Suppose that the n \! \times \! n matrix T has the n distinct eigenvalues \lambda_1, \lambda_2, ..., \lambda_n. Then \mathbb{R}^n has a basis that is composed of the associated eigenvectors \langle \vec{\zeta}_1,\dots,\vec{\zeta}_n \rangle . For any \vec{v}\in\mathbb{R}^n, where \vec{v}=c_1\vec{\zeta}_1+\dots+c_n\vec{\zeta}_n, iterating T on \vec{v} gives these.

\begin{array}{rl}
T\vec{v}
&=c_1\lambda_1\vec{\zeta}_1+c_2\lambda_2\vec{\zeta}_2+
\dots+c_n\lambda_n\vec{\zeta}_n  \\
T^2\vec{v}
&=c_1\lambda_1^2\vec{\zeta}_1+c_2\lambda_2^2\vec{\zeta}_2+
\dots+c_n\lambda_n^2\vec{\zeta}_n  \\
T^3\vec{v}
&=c_1\lambda_1^3\vec{\zeta}_1+c_2\lambda_2^3\vec{\zeta}_2+
\dots+c_n\lambda_n^3\vec{\zeta}_n  \\
&\vdots                                            \\
T^k\vec{v}
&=c_1\lambda_1^k\vec{\zeta}_1+c_2\lambda_2^k\vec{\zeta}_2+
\dots+c_n\lambda_n^k\vec{\zeta}_n
\end{array}

If one of the eigenvaluse, say, \lambda_1, has a larger absolute value than any of the other eigenvalues then its term will dominate the above expression.
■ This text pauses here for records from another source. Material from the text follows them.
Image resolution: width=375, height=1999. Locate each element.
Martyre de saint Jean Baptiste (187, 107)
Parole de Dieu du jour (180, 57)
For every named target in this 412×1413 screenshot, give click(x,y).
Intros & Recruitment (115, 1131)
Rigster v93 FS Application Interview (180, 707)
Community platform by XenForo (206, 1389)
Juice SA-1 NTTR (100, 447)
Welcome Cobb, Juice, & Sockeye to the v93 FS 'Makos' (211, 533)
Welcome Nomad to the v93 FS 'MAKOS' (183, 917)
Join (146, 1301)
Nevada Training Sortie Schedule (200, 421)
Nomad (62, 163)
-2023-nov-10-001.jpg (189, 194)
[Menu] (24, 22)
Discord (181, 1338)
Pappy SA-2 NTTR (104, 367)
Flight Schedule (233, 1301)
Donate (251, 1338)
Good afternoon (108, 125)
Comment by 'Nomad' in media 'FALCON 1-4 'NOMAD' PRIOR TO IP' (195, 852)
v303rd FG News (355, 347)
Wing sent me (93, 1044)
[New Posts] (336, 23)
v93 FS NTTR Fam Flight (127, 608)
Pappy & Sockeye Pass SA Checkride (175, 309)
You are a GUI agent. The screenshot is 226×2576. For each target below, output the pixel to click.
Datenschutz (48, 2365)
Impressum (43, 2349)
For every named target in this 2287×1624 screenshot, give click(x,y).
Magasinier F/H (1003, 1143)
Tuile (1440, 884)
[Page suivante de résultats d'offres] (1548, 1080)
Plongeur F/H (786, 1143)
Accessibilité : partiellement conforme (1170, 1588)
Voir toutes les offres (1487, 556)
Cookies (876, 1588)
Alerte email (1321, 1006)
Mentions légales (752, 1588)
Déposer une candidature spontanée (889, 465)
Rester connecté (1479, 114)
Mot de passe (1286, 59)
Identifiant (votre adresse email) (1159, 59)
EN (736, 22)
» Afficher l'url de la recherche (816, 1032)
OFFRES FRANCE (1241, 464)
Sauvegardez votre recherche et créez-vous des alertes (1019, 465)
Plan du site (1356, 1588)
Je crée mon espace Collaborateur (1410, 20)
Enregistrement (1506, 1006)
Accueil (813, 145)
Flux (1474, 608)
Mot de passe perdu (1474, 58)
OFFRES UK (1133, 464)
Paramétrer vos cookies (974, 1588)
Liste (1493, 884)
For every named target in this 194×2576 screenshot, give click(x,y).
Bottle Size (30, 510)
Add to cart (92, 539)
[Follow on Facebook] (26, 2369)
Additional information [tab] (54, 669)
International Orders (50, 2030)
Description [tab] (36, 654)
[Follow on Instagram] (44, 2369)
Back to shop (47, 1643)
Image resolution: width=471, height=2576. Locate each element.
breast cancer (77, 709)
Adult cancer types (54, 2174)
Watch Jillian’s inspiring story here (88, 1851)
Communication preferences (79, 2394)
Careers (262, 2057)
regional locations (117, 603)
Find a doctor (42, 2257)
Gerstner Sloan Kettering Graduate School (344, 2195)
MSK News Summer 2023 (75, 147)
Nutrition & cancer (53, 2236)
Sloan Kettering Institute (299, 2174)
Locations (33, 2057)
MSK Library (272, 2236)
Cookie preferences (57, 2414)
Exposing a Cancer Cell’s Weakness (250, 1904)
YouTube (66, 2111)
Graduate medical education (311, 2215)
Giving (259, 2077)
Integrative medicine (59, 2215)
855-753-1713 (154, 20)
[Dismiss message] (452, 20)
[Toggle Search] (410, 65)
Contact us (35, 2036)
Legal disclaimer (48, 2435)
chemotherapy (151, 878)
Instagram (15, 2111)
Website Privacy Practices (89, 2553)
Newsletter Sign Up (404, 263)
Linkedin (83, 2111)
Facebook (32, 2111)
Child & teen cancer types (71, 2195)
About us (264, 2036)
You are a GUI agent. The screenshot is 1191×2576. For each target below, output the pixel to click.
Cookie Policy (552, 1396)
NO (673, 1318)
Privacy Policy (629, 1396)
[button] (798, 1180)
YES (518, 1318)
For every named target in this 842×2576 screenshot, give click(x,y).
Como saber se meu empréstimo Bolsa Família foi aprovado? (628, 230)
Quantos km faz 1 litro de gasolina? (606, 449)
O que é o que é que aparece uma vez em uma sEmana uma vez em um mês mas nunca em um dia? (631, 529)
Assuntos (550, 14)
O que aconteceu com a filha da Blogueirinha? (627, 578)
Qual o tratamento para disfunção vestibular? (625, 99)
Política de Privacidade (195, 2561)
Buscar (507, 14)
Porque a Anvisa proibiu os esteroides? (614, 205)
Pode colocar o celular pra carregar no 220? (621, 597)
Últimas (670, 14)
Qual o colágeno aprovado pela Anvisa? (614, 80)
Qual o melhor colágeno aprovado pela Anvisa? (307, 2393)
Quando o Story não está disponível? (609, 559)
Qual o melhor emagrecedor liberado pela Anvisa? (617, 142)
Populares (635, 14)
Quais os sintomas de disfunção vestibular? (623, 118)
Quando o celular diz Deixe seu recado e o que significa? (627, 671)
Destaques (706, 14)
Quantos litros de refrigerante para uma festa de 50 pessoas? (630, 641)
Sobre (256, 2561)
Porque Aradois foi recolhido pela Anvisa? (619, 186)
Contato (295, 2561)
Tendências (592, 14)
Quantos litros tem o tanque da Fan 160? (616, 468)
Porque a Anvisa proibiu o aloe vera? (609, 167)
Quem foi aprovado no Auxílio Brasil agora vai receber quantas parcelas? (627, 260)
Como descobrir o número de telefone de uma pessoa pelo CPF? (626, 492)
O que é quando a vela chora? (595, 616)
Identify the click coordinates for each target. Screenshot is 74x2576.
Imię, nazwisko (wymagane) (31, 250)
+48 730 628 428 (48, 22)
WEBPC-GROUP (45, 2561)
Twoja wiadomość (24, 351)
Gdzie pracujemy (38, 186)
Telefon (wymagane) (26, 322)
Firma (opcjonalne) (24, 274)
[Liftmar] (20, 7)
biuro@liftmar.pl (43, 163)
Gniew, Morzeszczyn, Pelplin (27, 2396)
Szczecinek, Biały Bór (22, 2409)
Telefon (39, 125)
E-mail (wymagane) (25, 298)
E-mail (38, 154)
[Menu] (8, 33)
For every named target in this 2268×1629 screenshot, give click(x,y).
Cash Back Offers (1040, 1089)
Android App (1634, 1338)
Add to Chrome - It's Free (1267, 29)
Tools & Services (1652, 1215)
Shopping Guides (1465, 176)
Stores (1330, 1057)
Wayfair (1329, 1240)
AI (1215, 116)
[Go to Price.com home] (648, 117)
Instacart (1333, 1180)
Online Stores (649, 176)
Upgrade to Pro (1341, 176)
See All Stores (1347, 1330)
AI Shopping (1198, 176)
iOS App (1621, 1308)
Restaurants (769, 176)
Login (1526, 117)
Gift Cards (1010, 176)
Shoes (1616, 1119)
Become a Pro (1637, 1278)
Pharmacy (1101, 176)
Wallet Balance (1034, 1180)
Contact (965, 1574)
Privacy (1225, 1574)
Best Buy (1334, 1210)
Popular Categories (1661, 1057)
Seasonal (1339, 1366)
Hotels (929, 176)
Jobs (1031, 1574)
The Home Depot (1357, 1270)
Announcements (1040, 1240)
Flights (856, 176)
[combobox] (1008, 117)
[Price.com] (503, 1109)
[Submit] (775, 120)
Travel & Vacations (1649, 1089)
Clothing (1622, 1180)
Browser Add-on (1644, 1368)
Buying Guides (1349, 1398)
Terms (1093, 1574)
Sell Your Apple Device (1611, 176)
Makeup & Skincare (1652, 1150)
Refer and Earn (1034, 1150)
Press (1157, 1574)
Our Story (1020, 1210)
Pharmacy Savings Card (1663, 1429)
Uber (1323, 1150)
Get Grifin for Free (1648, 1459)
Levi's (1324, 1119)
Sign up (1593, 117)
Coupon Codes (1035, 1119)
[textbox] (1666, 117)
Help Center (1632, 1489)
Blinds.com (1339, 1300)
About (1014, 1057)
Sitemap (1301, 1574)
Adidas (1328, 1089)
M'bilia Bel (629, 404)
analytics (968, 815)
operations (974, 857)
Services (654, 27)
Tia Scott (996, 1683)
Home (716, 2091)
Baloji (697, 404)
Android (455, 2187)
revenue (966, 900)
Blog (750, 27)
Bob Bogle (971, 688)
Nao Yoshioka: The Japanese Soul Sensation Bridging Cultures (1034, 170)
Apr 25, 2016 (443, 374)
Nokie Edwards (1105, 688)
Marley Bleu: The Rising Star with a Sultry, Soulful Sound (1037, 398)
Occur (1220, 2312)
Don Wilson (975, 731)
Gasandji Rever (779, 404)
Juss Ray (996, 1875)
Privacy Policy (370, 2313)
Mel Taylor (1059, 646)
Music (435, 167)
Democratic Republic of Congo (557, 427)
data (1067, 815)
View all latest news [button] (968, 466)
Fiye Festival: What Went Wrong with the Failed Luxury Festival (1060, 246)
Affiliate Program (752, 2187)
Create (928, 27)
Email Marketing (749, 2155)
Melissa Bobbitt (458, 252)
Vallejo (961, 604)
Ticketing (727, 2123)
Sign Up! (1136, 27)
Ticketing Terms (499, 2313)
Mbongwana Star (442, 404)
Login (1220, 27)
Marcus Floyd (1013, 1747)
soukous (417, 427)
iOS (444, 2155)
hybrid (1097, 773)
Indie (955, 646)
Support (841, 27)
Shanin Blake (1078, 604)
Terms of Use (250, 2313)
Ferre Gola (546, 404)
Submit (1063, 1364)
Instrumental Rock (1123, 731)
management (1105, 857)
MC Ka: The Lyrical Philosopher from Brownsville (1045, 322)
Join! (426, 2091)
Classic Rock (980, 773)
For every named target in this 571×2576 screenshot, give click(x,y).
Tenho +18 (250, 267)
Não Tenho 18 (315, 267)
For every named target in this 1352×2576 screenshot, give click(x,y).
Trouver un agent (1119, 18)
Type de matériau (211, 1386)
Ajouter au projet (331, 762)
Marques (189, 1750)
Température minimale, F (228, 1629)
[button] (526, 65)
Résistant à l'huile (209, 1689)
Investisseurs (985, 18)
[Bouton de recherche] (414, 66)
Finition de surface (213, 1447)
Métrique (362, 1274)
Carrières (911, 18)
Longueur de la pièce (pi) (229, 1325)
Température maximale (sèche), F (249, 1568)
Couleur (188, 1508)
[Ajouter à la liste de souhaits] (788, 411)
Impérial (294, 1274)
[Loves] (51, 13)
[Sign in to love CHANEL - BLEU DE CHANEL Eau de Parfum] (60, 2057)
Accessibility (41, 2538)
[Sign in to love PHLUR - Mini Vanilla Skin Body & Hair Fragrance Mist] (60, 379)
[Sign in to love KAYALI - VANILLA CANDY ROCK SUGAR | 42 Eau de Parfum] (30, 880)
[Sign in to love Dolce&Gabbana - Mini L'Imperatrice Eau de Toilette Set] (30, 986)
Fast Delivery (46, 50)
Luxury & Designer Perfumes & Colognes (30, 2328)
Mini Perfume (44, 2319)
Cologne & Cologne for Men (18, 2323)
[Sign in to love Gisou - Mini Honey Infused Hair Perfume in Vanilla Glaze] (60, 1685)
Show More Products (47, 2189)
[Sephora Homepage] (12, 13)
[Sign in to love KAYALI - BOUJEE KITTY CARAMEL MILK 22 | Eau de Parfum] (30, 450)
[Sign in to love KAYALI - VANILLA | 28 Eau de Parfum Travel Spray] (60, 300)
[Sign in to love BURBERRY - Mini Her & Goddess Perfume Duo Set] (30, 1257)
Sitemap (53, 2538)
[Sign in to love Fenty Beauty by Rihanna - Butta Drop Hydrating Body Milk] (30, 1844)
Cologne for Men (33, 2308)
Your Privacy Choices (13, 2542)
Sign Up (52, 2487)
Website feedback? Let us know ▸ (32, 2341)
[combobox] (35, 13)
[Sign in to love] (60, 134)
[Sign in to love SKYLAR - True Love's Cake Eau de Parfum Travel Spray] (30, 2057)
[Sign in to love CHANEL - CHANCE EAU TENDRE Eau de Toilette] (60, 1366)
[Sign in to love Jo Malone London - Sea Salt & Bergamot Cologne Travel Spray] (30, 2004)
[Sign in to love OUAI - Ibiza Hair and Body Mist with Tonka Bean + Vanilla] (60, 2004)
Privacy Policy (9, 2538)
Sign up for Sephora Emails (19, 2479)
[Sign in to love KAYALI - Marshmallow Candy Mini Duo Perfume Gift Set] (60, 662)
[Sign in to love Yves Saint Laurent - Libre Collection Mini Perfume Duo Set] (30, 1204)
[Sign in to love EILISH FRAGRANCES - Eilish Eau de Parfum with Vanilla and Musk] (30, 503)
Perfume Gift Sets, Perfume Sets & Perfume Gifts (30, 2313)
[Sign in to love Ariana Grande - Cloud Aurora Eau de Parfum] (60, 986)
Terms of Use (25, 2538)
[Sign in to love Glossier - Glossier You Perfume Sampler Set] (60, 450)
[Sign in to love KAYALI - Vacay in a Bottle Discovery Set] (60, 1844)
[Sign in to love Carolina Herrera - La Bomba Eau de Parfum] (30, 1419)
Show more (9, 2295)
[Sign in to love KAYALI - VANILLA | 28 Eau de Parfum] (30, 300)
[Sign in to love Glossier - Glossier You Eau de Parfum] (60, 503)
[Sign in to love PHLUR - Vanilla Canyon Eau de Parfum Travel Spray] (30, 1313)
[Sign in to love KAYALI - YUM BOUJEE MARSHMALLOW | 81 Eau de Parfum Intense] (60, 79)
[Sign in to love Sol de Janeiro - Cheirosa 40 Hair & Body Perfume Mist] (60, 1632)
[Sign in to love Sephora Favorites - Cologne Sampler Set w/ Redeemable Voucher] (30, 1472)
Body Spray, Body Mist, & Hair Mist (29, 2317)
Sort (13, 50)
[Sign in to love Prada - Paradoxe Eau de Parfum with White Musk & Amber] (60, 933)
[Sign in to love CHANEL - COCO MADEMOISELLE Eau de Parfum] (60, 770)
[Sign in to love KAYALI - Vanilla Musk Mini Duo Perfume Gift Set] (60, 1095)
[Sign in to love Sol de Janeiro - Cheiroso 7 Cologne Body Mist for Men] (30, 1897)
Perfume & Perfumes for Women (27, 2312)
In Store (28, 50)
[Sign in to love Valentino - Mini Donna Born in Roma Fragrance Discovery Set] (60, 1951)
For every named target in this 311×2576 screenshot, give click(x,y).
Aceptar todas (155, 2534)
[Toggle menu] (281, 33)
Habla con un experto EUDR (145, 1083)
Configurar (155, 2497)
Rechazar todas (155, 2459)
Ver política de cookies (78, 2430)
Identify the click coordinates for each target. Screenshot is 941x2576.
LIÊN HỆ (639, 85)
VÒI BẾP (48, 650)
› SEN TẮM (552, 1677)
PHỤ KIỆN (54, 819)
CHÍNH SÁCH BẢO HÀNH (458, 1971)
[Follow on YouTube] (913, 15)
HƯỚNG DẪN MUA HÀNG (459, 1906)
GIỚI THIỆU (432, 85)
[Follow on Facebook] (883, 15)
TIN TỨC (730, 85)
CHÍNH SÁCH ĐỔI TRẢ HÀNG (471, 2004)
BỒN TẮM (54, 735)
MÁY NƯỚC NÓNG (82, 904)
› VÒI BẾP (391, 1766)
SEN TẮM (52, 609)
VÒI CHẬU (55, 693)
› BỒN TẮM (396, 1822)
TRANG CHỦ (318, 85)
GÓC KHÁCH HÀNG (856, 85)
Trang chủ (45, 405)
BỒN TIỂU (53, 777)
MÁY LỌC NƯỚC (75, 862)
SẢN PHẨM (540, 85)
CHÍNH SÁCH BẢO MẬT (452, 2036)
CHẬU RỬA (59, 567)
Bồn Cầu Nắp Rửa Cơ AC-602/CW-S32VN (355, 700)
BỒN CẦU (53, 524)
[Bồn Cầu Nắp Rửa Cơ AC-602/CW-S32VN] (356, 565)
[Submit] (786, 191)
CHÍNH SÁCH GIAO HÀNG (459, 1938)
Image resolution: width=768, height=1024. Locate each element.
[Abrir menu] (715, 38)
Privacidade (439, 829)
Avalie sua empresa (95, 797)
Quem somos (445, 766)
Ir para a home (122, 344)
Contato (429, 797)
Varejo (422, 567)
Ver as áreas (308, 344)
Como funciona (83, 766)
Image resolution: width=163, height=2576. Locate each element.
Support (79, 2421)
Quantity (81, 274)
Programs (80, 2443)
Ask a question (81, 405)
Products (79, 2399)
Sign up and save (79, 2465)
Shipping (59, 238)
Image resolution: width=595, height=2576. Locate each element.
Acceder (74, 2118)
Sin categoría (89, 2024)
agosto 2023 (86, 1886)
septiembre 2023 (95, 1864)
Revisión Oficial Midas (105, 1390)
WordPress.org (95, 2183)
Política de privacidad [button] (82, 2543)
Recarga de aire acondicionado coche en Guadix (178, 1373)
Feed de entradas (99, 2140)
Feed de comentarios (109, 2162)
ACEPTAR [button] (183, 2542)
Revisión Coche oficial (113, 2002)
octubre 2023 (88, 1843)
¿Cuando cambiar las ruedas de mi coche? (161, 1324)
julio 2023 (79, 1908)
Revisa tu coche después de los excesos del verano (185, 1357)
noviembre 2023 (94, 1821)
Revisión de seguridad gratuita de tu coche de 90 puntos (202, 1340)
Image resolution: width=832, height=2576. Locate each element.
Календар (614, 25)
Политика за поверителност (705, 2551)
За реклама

Put another way, dividing through by \lambda_1^k gives this,


\frac{T^k\vec{v}}{\lambda_1^k}
=c_1\vec{\zeta}_1+c_2\frac{\lambda_2^k}{\lambda_1^k}\vec{\zeta}_2+
\dots+c_n\frac{\lambda_n^k}{\lambda_1^k}\vec{\zeta}_n

and, because \lambda_1 is assumed to have the largest absolute value, as k gets larger the fractions go to zero. Thus, the entire expression goes to c_1\vec{\zeta}_1.

That is (as long as c_1 is not zero), as k increases, the vectors T^k\vec{v} will tend toward the direction of the eigenvectors associated with the dominant eigenvalue, and, consequently, the ratios of the lengths |\,T^{k}\vec{v}\,|/|\,T^{k-1}\vec{v}\,| will tend toward that dominant eigenvalue.

For example (sample computer code for this follows the exercises), because the matrix


T=\begin{pmatrix}
3  &0  \\
8  &-1
\end{pmatrix}

is triangular, its eigenvalues are just the entries on the diagonal, 3 and -1. Arbitrarily taking \vec{v} to have the components 1 and 1 gives


\begin{array}{c|ccccc}
\vec{v}  &T\vec{v}  &T^2\vec{v}
&\cdots &T^9\vec{v} &T^{10}\vec{v}        \\ \hline
\begin{pmatrix} 1 \\ 1 \end{pmatrix}  &\begin{pmatrix} 3 \\ 7 \end{pmatrix} &\begin{pmatrix} 9 \\ 17 \end{pmatrix}
&\cdots  &\begin{pmatrix} 19\,683 \\ 39\,367 \end{pmatrix}
&\begin{pmatrix} 59\,049 \\ 118\,097 \end{pmatrix}
\end{array}

and the ratio between the lengths of the last two is 2.999\,9.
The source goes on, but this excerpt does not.